1 tablespoon coconut oil,

3 tablespoons of agave syrup,

Juice of 1 freshly squeezed lemon,

2 tablespoons of unsweetened almond milk,

1 teaspone of sea salt,

15 raw cashews,

4 persimmons,

0.5 cups of almond flour,

2 spoons of beet juice,

1 tablespoon of coconut oil,

20 blackberries

Tips:

You can keep the cream in the freezer until it reaches the consistency you want.
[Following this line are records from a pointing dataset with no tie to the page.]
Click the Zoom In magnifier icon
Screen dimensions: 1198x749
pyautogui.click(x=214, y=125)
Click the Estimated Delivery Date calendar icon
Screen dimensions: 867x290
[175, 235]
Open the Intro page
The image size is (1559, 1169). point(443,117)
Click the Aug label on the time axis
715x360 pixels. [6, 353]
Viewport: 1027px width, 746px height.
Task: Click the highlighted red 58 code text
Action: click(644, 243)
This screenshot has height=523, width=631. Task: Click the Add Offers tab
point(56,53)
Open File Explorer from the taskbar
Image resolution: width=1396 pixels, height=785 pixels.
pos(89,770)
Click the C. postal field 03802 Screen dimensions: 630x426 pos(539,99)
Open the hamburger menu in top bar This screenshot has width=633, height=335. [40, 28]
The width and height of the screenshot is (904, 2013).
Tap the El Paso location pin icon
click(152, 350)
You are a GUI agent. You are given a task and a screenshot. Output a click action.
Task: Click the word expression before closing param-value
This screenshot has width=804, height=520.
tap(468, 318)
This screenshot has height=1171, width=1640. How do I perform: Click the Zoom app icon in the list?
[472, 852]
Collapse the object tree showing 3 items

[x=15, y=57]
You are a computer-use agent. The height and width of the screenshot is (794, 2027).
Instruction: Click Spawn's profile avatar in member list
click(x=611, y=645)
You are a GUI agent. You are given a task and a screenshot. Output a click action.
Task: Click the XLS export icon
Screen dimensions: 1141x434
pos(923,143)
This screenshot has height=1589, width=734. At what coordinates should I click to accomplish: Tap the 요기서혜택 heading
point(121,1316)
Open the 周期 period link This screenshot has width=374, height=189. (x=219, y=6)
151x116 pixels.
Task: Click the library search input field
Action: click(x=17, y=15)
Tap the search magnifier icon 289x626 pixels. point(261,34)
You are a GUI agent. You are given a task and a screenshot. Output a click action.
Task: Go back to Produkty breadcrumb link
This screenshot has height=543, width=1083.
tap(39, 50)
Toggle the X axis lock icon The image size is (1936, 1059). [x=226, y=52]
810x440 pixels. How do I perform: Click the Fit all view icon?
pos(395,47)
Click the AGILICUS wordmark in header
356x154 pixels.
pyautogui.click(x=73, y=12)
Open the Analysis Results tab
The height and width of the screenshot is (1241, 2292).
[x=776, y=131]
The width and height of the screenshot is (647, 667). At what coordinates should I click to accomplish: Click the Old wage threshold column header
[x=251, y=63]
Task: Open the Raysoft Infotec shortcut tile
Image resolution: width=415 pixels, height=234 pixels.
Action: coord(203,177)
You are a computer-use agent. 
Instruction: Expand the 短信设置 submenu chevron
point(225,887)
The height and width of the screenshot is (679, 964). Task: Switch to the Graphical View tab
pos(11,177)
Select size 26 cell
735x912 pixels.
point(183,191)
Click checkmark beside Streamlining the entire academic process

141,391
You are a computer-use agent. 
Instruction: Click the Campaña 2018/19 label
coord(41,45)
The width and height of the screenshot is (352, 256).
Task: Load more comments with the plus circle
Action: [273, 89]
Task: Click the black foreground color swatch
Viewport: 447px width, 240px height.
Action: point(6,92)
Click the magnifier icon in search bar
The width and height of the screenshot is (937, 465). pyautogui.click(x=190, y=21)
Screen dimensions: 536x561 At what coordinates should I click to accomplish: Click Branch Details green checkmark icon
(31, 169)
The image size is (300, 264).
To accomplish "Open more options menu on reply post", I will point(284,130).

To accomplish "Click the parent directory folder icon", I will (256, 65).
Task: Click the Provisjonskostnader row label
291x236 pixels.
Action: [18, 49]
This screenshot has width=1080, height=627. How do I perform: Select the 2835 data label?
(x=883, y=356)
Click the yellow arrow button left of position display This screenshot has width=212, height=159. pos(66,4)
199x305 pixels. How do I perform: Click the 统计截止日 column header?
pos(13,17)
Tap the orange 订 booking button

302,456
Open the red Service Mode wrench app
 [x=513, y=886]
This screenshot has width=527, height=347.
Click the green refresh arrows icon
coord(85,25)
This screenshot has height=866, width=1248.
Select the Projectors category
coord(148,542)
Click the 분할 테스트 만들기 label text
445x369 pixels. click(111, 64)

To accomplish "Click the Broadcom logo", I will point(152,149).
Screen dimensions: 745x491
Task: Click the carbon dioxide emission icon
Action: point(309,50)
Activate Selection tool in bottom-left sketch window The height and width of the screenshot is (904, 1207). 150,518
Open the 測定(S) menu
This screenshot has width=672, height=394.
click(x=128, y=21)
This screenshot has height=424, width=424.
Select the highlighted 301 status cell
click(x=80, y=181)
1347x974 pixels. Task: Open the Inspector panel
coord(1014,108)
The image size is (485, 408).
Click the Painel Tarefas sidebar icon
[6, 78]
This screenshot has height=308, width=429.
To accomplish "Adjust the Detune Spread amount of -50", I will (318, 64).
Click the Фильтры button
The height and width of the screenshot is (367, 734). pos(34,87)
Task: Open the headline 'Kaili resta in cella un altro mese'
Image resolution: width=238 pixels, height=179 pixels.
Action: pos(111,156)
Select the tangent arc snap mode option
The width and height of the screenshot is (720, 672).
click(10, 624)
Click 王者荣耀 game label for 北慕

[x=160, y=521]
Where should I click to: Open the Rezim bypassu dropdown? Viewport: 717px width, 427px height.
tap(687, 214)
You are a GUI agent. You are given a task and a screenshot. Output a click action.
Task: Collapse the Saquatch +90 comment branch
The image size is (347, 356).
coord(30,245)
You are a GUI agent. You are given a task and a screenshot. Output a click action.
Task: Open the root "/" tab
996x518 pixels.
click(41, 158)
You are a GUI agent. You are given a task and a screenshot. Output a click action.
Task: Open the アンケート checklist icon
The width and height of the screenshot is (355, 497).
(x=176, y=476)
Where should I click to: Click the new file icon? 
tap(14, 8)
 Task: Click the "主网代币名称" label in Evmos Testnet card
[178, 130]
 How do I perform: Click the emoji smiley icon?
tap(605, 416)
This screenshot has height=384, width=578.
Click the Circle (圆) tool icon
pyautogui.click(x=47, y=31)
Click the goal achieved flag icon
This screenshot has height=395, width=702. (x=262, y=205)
By cooling it enough, you can easily squeeze it out.

Recipe:

1. Place 20 macadamia nuts, 1 teaspoon vanilla extract, 1 tablespoon coconut oil, 3 tablespoons agave syrup, juice of 1 lemon, 2 tablespoons unsweetened soy milk (or almond milk) and salt all in a blender.

2. Mix the ingredients well and run the blender at high speed until you get a smooth consistency.

3. Place the mixture in small cupcake molds, put in the freezer and leave for 15-20 minutes.

4. All cream ingredients; Pour 15 macadamia (or cashew) nuts, 4 medjool dates, 1/2 cup almond flour, 1 tablespoon beetroot powder (or lingonberry powder), 1 teaspoon lemon juice, 1 tablespoon vegan margarine into the blender and again at high speed. Blend until you get a smooth consistency.

5. Pour the cream mixture into a bowl and leave it in the freezer for 15 minutes.

6. Take the mixture out of the freezer and spray it in dots on the cupcake batter with a cake decorating tool.

7. Consume cold by garnishing with fruits.